The create.create_db()
function delegates out to the appropriate class,
and all the docs for the kwargs are in this function.
A lot of work has gone into making the import very flexible. The Database IDs, GTF files and Examples sections discuss the flexibility.
Access
Since the db creation imported the data into a uniform format, access requires
only a single class, interface.FeatureDB
. Most methods on this class
simply perform queries on the database and return iterators of
feature.Feature
instances.
The Feature
instances yielded from these iterators inherit the
database’s dialect so that they print correctly.
Little things
Some notes that don’t fit elsewhere:
the database stores an autoincrement table, keeping track of the last ID used for each featuretype. This means you can update a database with some more features, and if there are missing IDs (for, say, exons) the primary key numbering will pick up where it left of (so the next exon would have an ID of “exon_199” or something).
I really wanted to maintain round-trip invariance: importing into a db and then getting the features back out should not change them at all. That’s where the dialect comes into play – it specifies the format of the attributes string, which is the trickiest thing to get right.
at first, I was keeping track of the order of attributes in an OrderedDict.
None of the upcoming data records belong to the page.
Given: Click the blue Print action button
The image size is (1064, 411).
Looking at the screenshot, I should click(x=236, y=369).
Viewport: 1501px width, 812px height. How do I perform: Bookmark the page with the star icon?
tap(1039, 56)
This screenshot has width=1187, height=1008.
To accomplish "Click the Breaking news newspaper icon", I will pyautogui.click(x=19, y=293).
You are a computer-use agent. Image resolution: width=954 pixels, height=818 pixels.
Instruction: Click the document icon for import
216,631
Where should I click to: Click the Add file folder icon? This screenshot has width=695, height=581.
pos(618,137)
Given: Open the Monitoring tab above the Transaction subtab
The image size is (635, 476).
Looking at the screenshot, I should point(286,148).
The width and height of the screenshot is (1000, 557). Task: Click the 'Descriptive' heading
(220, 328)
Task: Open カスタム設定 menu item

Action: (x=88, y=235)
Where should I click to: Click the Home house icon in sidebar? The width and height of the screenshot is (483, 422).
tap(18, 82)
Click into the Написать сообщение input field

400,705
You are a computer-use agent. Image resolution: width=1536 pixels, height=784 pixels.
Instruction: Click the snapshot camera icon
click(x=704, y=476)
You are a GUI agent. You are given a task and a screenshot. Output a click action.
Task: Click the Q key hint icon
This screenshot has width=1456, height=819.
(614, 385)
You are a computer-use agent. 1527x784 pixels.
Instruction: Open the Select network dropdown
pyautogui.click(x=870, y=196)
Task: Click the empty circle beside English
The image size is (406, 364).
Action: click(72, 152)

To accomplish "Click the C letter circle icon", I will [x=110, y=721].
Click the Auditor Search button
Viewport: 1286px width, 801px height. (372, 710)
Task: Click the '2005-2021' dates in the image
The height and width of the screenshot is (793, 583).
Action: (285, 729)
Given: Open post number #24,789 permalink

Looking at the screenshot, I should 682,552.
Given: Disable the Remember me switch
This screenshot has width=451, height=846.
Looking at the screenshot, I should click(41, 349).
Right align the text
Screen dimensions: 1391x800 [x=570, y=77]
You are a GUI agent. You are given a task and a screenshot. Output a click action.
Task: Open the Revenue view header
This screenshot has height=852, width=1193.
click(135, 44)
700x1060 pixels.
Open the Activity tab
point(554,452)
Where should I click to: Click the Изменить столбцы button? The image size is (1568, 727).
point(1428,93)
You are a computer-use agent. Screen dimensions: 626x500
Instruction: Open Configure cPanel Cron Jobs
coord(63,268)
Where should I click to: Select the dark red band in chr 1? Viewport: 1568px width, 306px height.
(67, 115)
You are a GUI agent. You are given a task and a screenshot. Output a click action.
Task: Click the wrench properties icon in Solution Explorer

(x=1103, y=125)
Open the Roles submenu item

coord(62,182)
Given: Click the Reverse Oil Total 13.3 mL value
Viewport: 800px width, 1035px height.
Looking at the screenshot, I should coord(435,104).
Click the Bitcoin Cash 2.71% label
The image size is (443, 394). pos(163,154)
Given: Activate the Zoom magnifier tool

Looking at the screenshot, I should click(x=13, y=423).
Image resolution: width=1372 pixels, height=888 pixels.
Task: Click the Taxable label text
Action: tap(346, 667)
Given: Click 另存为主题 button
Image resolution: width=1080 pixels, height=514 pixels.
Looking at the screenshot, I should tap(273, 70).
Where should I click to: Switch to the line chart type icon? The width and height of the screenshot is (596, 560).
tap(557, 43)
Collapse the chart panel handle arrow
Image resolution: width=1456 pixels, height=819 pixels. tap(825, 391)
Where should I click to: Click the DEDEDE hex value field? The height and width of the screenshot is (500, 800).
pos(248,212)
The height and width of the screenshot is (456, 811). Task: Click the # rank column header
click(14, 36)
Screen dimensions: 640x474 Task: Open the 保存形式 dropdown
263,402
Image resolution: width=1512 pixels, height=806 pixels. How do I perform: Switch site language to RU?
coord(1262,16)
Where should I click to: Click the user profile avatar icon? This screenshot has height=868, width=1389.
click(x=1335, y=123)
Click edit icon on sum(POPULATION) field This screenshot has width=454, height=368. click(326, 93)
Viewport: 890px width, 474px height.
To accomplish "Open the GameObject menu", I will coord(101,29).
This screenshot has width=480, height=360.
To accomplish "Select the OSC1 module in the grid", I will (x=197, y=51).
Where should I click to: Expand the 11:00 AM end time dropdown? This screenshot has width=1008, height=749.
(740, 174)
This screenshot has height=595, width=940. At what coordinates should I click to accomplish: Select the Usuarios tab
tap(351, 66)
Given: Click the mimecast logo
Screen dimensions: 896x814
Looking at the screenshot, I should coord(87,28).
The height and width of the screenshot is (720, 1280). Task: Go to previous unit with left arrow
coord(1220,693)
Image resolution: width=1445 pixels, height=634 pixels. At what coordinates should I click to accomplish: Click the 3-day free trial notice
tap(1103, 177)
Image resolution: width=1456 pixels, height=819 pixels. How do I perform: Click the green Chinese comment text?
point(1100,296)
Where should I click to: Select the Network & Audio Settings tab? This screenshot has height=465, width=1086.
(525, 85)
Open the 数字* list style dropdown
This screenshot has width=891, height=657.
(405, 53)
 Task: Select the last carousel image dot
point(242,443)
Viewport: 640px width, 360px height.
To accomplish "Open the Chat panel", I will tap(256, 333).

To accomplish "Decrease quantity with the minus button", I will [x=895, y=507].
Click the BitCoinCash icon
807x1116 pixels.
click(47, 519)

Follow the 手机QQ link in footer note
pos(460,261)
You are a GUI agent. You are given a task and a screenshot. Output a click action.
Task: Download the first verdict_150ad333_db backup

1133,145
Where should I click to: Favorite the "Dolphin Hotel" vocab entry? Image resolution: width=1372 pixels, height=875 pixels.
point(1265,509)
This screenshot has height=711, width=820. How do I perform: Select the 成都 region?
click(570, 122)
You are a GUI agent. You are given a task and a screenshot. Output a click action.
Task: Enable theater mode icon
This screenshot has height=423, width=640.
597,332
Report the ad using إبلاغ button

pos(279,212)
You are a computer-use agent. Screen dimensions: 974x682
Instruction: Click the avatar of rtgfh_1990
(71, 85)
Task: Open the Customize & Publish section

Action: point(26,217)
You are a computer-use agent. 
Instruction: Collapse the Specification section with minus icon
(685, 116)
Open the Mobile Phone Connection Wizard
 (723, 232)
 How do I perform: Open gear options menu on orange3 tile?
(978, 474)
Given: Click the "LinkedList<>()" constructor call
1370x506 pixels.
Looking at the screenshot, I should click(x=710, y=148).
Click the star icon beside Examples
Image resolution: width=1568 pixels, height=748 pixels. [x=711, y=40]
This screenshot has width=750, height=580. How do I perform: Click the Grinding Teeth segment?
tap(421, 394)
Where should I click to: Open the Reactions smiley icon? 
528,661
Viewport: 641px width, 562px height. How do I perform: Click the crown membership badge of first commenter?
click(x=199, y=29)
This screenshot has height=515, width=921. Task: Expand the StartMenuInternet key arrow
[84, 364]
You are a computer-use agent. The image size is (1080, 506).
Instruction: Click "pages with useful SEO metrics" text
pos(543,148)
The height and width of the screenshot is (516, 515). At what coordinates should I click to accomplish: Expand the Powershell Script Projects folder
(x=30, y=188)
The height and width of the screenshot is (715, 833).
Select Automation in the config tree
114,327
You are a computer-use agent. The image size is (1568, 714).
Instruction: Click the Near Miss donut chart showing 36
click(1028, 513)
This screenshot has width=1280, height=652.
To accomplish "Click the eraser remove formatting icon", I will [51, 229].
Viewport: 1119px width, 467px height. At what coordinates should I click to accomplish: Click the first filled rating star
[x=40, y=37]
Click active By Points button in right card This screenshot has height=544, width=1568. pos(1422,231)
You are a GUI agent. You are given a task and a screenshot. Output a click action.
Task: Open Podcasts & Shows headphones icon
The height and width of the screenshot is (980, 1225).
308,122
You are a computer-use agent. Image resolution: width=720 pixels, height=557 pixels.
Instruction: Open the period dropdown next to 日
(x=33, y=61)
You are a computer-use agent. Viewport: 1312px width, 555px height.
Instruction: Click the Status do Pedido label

Benchmarking with 1M+ line files showed that this was slow. So now the attributes are stored as plain ol’ dicts, and information about the order of attributes is stored only once: in the db’s dialect. While features with different orders of attributes (on one line “gene_id” comes first; on another line “Name” comes first) will be round-trip invariant, this should at least hold for most cases. I figured it was a good compromise.
upon getting features back from a db, the dialect is “injected” into each feature. Each Feature’s dialect can still be changed, though, for on-the-fly dialect conversion
many methods on FeatureDB share optional constraints for the underlying query – genomic region, strand, featuretype, order_by, etc. These are factored out into
helpers.make_query()
, which handles this type of query. I decided on this sort of minimal ORM rather than accept the overhead of something like sqlalchemy.